Just Transition: A Climate, Energy and Development Vision for Africa
- wikuskruger
- Jan 1, 2023
- 1 min read
This report advances an African-led vision of a just transition that places development, equity, and sovereignty at the centre of climate and energy transformation. It argues that dominant global just transition narratives, often shaped by industrialised countries and international finance institutions, risk reproducing dependency, extractivism, and exclusion unless they are firmly grounded in African priorities and realities.
Situating Africa’s transition within intersecting crises of climate change, energy poverty, food insecurity, and structural economic vulnerability, the report challenges narrow, technocratic approaches focused primarily on emissions reduction. Instead, it frames just transition as a broader political and economic project centred on livelihoods, industrialisation, public services, and democratic ownership of energy systems. Energy access and sufficiency are treated as foundational to development, not secondary outcomes of decarbonisation.
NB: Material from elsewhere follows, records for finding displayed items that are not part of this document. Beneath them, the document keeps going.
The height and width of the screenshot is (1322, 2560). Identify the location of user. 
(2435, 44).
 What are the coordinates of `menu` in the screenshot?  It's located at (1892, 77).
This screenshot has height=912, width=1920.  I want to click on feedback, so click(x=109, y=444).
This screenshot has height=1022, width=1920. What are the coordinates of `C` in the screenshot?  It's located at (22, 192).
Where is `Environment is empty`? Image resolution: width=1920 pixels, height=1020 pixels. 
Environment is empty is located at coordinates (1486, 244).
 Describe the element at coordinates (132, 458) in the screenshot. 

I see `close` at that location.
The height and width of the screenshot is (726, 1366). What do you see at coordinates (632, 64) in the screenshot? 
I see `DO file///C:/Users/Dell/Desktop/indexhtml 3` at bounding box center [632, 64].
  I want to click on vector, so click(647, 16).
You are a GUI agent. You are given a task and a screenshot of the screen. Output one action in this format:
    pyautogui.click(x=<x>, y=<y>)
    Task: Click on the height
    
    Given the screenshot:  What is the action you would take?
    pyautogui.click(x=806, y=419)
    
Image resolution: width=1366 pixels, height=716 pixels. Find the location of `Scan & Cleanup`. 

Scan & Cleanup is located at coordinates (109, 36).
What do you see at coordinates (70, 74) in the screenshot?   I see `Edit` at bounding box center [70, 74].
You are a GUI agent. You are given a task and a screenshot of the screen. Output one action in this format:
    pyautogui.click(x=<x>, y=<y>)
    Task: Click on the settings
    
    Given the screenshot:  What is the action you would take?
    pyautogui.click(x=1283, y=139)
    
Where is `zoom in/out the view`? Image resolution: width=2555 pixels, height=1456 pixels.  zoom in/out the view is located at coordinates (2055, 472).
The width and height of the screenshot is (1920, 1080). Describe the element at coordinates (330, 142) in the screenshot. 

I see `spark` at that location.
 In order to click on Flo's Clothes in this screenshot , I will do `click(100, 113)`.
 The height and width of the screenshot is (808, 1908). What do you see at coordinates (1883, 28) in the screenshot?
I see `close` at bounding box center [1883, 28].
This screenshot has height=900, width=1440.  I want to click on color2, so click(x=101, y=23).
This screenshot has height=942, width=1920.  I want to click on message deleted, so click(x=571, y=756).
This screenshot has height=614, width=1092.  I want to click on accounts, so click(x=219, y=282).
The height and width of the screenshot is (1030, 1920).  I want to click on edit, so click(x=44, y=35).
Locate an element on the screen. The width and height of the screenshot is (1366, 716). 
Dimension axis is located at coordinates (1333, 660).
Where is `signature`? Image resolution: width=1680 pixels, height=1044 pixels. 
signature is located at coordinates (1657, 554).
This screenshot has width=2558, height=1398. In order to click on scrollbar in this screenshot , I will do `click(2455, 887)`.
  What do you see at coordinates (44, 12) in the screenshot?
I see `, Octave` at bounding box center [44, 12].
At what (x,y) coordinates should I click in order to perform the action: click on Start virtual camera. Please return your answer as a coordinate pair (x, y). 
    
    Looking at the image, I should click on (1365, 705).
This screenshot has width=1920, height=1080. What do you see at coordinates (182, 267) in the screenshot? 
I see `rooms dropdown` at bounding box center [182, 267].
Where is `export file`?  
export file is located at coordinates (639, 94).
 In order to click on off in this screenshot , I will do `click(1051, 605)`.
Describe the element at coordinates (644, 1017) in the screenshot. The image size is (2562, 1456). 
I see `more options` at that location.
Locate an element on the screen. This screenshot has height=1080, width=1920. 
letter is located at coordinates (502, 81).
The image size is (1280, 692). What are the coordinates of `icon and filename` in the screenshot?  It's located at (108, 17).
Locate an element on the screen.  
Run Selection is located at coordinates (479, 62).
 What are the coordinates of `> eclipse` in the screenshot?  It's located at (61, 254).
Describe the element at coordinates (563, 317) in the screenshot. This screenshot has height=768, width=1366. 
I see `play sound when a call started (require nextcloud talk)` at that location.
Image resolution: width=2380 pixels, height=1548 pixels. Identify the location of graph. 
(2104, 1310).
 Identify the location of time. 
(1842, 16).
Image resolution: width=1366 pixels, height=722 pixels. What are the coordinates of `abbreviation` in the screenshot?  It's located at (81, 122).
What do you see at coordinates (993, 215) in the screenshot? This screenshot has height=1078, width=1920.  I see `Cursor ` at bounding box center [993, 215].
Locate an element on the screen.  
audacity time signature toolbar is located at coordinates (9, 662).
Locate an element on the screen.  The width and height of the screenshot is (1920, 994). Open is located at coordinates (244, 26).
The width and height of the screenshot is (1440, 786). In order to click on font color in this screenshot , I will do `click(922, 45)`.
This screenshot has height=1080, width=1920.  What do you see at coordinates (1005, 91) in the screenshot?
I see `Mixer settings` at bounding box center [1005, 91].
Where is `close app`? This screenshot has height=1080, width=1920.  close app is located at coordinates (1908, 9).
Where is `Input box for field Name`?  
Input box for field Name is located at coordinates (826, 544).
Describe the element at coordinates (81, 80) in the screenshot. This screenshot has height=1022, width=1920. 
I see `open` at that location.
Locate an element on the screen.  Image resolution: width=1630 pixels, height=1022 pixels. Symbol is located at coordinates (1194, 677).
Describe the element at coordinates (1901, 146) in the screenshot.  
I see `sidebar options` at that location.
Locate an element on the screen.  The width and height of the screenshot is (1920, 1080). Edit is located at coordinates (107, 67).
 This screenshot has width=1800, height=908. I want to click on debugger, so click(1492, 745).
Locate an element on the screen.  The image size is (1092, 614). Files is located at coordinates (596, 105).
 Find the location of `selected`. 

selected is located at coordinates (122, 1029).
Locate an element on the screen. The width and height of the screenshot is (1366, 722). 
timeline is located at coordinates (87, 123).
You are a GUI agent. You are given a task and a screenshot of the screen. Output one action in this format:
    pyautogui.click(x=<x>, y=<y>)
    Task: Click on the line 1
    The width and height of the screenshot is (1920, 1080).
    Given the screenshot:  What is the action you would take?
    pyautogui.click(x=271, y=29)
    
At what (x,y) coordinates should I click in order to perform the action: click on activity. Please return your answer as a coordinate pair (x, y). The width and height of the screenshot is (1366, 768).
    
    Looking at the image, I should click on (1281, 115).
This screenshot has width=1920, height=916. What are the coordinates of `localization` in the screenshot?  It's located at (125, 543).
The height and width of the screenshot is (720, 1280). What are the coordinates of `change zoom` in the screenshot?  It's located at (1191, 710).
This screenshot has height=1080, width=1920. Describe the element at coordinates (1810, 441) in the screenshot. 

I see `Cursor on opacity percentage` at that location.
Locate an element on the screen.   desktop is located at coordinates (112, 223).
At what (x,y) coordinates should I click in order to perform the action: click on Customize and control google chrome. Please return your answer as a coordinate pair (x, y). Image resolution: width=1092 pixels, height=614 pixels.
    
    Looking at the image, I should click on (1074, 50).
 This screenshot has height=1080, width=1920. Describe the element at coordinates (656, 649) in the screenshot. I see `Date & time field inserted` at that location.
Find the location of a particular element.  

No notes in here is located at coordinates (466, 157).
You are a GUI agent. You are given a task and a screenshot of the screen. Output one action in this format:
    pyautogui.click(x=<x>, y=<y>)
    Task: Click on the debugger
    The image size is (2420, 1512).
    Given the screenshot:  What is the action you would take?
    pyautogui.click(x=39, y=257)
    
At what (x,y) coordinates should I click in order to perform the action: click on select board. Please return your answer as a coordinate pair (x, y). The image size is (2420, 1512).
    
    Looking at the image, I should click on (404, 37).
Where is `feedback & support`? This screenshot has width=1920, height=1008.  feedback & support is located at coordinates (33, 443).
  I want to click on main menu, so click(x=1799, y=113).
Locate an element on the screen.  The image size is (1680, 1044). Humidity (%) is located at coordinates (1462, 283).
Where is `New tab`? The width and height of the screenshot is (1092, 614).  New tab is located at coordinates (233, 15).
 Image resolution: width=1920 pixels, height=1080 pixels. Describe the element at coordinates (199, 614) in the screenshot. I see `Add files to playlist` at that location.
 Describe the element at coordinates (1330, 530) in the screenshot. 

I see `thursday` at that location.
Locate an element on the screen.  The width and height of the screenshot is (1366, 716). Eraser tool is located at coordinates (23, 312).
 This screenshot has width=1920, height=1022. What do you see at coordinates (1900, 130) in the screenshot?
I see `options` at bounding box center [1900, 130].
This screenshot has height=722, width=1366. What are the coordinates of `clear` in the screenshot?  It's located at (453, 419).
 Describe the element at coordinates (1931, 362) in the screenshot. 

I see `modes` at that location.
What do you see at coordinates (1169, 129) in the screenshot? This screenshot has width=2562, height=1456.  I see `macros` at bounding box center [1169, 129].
The report offers a critical assessment of donor-driven initiatives, including Just Energy Transition Partnerships, highlighting concerns around debt, transparency, and limited attention to justice and participation. It warns that poorly regulated renewable energy expansion can reproduce social and environmental harms. Drawing on Agenda 2063 and African-led initiatives, the report calls for African ownership, regional cooperation, grant-based finance, and a new global social contract that enables climate-compatible development on Africa’s own terms.